取り組む課題.
下にあるゲットーの歴史についての文章を、最後の一文のあとから書き進めてください。

ヴェネツィアのほか、ローマ、フローレンス、フェラーラ、フランクフルト、プラハ、ワルシャワなど、各地に制度化されたユダヤ人区が成立しました。とはいえ実態は一様ではなく、都市の経済構造や君主の利害に応じて、課税・居住密度・職業許可の幅は大きく変化しました。宗教改革・三十年戦争・商業の発展は、ユダヤ人の商業機能や金融仲介の需要を高める一方、疫病や経済危機はスケープゴート化を促し、ゲットーの扉は政治気候に敏感に開閉しました。18世紀後半の啓蒙改革(例:ハプスブルク領のユダヤ人特許)は、法的平等化と解放(エマンシパシオン)に向かわせ、19世紀には多くの都市でゲットーの制度が撤廃されていきます。

近代の転位とナチス期の極限:ワルシャワ、ウッチ、そして「移送」

近代に入ると、法的なゲットーは縮小・撤廃されますが、ロシア帝国の「ユダヤ人定住区域(Pale of Settlement)」のように、広域の居住制限が残った地域もありました。そこでは町(シュテットル)にユダヤ共同体が集住し、ヘブライ・イディッシュ文化が開花しました。都市化・産業化の波は、貧困と移民(東欧から西欧・米国へ)の圧力を強め、ユダヤ人の空間配置は多層化していきます。

第二次世界大戦期、ナチス・ドイツと協力政権は、占領地の多数の都市に「ゲットー」を設置しました。ワルシャワ、ウッチ(ロッジ)、クラクフ、ヴィルナ、ベドジン、ルブリンなどで、ユダヤ人(しばしばロマも含む)を壁や有刺鉄線で囲った地区に強制的に集め、食糧配給を切り詰め、労働と貨幣を管理しました。外出は通行証と指定通用門に限られ、密輸は日常の生存手段となります。人口過密、チフス、飢餓、強制労働、文化活動の地下化(学校、劇、祈り、記録保存)が同時に進行し、自治委員会(ユーデンラート)やゲットー警察と住民のあいだには、抑圧と調整の矛盾が横たわりました。

確認するデータ.
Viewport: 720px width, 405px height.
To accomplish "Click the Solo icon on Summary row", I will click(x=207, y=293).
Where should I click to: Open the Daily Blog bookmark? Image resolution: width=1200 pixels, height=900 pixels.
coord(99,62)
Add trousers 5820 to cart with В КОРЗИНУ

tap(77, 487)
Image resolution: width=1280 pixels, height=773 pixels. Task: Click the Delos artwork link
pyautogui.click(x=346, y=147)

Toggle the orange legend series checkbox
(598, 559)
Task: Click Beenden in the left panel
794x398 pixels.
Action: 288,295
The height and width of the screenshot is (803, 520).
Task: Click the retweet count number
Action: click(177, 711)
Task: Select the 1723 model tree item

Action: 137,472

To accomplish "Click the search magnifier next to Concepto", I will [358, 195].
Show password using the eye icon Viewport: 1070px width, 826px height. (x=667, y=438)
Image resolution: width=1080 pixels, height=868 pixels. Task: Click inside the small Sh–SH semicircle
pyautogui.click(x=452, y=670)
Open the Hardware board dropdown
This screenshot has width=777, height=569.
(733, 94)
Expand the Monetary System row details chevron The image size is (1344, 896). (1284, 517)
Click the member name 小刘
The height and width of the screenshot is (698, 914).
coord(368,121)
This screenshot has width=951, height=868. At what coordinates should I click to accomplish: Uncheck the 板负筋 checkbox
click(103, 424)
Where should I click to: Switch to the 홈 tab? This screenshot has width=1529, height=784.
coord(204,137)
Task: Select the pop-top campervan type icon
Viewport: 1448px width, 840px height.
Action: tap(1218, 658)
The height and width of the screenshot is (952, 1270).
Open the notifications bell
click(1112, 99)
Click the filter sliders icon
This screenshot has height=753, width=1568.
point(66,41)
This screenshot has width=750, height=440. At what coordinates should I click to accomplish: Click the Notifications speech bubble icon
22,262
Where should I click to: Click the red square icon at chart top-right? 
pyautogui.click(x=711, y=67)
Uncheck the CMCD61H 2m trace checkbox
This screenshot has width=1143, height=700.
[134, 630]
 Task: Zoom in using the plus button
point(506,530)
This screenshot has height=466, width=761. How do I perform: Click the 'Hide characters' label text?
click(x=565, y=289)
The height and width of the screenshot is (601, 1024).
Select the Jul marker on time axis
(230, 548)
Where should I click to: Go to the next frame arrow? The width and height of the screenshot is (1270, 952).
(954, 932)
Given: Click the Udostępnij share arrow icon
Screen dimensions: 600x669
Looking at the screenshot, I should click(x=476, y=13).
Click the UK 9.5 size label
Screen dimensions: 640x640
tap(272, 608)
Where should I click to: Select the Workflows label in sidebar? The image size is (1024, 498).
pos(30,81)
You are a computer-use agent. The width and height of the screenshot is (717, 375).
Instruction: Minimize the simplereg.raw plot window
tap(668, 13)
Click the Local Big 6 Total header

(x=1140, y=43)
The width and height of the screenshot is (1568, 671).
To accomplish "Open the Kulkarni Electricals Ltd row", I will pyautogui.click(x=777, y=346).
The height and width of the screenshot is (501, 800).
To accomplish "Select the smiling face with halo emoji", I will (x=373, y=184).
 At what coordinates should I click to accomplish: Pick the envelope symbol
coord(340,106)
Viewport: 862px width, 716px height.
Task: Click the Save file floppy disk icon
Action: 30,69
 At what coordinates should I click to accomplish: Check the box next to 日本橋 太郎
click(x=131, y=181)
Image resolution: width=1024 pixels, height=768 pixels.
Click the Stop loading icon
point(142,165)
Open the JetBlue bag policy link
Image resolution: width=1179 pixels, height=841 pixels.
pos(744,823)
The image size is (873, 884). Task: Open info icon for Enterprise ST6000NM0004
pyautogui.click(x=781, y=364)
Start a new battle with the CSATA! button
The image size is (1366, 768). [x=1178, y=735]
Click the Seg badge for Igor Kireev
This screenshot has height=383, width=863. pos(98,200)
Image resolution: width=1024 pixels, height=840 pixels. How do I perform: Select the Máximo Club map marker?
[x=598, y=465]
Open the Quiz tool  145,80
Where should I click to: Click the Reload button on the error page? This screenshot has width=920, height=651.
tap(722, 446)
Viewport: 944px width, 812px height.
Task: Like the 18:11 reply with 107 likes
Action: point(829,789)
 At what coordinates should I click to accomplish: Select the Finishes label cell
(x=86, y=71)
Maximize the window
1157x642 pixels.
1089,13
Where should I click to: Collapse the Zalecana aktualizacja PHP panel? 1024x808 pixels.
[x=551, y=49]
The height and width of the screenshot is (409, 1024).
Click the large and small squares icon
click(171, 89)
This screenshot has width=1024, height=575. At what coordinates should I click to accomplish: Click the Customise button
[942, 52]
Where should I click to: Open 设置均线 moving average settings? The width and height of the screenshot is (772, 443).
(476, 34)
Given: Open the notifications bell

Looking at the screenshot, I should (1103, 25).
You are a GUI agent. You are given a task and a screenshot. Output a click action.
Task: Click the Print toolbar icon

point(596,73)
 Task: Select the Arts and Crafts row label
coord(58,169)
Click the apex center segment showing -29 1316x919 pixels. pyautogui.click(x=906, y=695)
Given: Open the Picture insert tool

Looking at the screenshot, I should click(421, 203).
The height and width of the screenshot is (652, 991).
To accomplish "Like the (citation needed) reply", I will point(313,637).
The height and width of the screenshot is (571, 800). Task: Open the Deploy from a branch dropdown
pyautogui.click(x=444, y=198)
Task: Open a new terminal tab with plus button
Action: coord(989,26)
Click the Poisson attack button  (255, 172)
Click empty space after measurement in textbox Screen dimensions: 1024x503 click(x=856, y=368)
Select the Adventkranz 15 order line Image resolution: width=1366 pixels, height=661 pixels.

回答.
1942年以降、「最終的解決」実施のための移送(ディポルタチオン)が本格化すると、ゲットーは絶滅収容所への集積拠点へと転化します。ワルシャワでは地下組織が武装蜂起(1943)を行い、ウッチでは長期にわたり労働ゲットーとして存続した末に住民の大半が移送されました。記録者たち(例:オネグ・シャバット文書館)が文書・日記・統計・絵を秘匿し、戦後に掘り出された史料は、飢餓の配給表、児童の作文、闇市場の価格動向、病院の台帳など、ゲットーの「日常」を生々しく伝えています。極限状況でも人々は学び、祈り、助け合い、音楽を奏で、闇パンを分け合い、子どもに字を教えました。ゲットーは単なる受動的な被隔離空間ではなく、統制・抵抗・生存戦略が衝突・交錯する場でした。

戦後の語の拡張:都市の人種隔離・貧困集中と「ゲットー」という比喩

戦後、「ゲットー」は比喩的に拡張され、特に米国都市で人種隔離・貧困・犯罪が集中する地区を指す語として広まりました。公的・民間の住宅差別(レッドライニング、限定契約)、高速道路建設による黒人居住区の分断、ホワイト・フライト(郊外流出)、学校区の分離と資源格差、差別的な警察実務などの複合効果が、空間と機会の分断を固定化しました。やがて1960年代の都市暴動、公民権運動、連邦プログラム(グレート・ソサエティ)と再開発、1980年代以降の麻薬戦争と大量投獄、90年代のゼロトレランスを経て、居住・雇用・医療・教育の不平等が世代を超えて連鎖し、「ゲットー」という語は構造的排除の象徴となりました。

欧州でも、移民・難民の密集地区(パリのバンリュー、ブリュッセルの内側環状、スウェーデンの大団地など)に対して、メディアが「ゲットー化」という表現を用いることが増えました。これらの地区では、言語・教育・雇用差別、警察との緊張、住宅市場の選別が絡み合います。ただし、ナチス期のゲットーの物理的封鎖と国家暴力の体系とは質的に異なるため、歴史学・メモリー研究の立場からは、用語の慎重な使用が求められます。言葉が現実を作る側面(ラベリング効果)が強く、地区の烙印化と住民の自己像に影響するからです。

同時に、音楽・ファッション・言語の文化的創造性は、いわゆる「ゲットー」と呼ばれた地区から数多く生まれました。ヒップホップ、グラフィティ、ジャマイカ系サウンドシステムの系譜、移民食文化のハイブリッド、ストリートウェアの潮流は、排除に対する反発と誇り、自治とネットワーク形成の実践の産物です。「ゲットー」という言葉は、排除と創造の両方の記憶を抱えています。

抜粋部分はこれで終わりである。